■ Collected data
* * * * * * *

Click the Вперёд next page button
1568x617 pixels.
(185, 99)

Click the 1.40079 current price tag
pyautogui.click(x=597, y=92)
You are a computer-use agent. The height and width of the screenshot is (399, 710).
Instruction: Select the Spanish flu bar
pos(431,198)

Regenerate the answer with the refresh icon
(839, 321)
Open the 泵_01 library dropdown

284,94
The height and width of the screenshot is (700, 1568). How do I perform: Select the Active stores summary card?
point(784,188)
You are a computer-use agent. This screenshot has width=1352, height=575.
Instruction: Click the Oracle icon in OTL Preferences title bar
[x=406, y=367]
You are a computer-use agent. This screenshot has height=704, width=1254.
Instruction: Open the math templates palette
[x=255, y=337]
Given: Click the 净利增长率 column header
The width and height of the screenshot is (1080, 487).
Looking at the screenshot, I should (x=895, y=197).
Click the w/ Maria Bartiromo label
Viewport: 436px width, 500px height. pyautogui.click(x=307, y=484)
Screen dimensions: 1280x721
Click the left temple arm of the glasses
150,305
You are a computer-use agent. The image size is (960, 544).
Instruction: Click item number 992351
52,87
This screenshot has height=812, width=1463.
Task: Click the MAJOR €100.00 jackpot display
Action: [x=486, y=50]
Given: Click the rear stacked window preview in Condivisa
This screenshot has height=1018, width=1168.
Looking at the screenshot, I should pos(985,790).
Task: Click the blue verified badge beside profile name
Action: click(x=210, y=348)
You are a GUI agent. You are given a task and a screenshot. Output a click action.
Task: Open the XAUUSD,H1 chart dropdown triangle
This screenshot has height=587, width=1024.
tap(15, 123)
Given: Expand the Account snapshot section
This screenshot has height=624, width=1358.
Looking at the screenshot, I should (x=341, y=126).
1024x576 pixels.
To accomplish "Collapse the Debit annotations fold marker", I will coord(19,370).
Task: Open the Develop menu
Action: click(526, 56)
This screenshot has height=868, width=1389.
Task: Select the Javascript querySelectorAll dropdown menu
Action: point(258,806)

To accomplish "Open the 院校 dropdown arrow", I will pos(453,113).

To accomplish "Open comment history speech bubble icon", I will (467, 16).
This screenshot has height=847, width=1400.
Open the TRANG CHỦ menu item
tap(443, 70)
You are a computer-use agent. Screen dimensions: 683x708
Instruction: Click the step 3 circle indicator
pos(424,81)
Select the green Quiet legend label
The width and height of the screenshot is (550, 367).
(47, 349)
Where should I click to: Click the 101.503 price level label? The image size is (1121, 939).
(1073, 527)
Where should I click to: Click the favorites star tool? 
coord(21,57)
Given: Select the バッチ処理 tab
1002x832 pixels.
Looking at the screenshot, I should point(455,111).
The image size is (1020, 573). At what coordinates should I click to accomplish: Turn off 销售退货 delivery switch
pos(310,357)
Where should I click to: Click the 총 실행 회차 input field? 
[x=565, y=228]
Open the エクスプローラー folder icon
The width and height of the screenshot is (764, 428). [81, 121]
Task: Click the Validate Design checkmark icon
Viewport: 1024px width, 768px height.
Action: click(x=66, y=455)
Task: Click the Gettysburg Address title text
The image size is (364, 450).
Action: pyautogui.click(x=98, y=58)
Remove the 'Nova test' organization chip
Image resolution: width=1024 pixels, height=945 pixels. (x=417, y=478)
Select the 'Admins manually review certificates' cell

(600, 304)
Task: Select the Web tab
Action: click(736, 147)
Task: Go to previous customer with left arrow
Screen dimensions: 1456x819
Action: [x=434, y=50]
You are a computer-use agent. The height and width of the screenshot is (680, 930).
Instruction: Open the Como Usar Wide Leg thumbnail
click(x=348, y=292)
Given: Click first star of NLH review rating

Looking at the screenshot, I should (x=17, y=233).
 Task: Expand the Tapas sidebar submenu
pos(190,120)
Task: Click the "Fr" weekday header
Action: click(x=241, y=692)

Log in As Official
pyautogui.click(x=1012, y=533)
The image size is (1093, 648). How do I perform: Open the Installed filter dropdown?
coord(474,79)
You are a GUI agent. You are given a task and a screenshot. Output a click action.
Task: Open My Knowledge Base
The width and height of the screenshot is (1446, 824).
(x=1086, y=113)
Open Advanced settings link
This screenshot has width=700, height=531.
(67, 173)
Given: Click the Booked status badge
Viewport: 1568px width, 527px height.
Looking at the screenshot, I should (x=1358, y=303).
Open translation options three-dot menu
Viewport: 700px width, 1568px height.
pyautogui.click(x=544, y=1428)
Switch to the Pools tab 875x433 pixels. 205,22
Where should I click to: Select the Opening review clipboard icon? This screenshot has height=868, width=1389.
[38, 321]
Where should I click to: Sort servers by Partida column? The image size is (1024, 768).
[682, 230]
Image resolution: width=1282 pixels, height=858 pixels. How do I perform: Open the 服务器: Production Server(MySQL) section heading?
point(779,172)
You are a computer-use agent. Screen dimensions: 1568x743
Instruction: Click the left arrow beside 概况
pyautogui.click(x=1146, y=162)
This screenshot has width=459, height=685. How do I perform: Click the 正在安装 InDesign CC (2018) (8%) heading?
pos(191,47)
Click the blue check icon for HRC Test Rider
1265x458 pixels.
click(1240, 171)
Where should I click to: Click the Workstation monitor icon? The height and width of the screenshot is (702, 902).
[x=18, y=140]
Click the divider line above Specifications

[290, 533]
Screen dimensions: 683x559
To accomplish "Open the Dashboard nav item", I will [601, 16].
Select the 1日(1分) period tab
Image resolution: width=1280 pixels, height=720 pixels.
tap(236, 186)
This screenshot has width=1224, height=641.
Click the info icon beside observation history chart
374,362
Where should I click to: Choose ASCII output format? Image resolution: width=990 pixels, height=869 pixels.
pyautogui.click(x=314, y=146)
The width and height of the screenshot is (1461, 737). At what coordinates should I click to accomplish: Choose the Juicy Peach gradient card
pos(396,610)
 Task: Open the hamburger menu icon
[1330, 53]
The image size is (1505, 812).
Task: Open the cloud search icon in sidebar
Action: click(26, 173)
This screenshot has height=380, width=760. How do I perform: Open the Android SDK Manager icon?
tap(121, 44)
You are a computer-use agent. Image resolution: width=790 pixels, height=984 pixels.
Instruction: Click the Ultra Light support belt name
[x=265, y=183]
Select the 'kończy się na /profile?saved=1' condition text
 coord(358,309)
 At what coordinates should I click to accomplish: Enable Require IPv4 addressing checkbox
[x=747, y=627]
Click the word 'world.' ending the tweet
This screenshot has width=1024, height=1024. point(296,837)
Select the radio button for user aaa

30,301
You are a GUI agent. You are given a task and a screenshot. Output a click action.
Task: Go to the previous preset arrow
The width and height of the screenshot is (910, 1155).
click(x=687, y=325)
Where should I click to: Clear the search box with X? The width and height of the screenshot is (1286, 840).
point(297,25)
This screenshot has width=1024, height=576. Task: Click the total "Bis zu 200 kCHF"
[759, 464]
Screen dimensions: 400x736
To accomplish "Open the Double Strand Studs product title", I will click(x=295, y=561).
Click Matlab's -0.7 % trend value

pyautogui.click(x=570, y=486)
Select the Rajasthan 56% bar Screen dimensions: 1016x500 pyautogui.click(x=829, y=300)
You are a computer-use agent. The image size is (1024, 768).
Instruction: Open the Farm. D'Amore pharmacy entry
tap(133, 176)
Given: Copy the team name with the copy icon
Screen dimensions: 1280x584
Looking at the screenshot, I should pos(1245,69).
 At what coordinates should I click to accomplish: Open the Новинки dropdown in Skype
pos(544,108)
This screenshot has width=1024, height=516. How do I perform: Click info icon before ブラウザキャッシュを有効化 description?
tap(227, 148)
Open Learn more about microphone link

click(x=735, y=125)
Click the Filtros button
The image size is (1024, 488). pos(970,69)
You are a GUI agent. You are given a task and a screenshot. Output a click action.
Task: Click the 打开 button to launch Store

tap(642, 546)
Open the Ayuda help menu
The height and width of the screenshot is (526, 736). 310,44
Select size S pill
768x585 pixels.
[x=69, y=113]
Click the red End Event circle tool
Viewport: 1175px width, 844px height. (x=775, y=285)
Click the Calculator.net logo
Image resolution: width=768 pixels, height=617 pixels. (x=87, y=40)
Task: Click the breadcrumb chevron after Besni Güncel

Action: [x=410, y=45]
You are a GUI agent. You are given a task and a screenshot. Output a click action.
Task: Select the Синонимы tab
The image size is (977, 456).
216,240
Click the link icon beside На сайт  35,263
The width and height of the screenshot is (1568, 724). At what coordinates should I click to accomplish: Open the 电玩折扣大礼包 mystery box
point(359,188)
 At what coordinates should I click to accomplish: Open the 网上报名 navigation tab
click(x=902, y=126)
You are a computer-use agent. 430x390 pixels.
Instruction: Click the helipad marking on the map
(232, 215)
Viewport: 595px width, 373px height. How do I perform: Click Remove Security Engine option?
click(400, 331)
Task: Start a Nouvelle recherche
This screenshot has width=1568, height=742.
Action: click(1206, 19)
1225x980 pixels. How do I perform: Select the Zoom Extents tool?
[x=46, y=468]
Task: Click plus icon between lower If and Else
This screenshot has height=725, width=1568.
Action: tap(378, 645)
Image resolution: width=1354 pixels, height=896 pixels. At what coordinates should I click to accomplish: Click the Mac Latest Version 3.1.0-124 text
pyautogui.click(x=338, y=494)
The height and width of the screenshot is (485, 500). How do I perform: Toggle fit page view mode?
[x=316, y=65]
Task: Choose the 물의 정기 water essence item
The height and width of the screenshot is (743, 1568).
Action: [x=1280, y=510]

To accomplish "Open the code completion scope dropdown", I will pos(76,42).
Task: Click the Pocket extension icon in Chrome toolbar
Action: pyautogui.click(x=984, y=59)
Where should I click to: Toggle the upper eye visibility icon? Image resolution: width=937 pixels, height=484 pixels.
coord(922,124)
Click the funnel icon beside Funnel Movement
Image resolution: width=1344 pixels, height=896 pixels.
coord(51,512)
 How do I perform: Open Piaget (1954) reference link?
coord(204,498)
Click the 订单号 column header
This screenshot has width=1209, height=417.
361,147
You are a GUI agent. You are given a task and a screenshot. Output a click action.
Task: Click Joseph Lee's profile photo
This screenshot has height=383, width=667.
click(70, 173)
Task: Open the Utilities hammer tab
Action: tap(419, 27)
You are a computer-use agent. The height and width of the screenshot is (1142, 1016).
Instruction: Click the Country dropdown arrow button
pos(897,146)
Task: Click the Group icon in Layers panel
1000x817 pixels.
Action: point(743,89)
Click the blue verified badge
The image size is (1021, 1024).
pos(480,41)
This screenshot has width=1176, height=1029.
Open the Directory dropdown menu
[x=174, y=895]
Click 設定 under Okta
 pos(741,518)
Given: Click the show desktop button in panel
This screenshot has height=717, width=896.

* * * * * * *

Up to and including the line with "has width=1352, height=575.", transcribe the entries above exactly, starting from their first line.

■ THE COMPLETED TASK
Click the Вперёд next page button
1568x617 pixels.
(185, 99)

Click the 1.40079 current price tag
pyautogui.click(x=597, y=92)
You are a computer-use agent. The height and width of the screenshot is (399, 710).
Instruction: Select the Spanish flu bar
pos(431,198)

Regenerate the answer with the refresh icon
(839, 321)
Open the 泵_01 library dropdown

284,94
The height and width of the screenshot is (700, 1568). How do I perform: Select the Active stores summary card?
point(784,188)
You are a computer-use agent. This screenshot has width=1352, height=575.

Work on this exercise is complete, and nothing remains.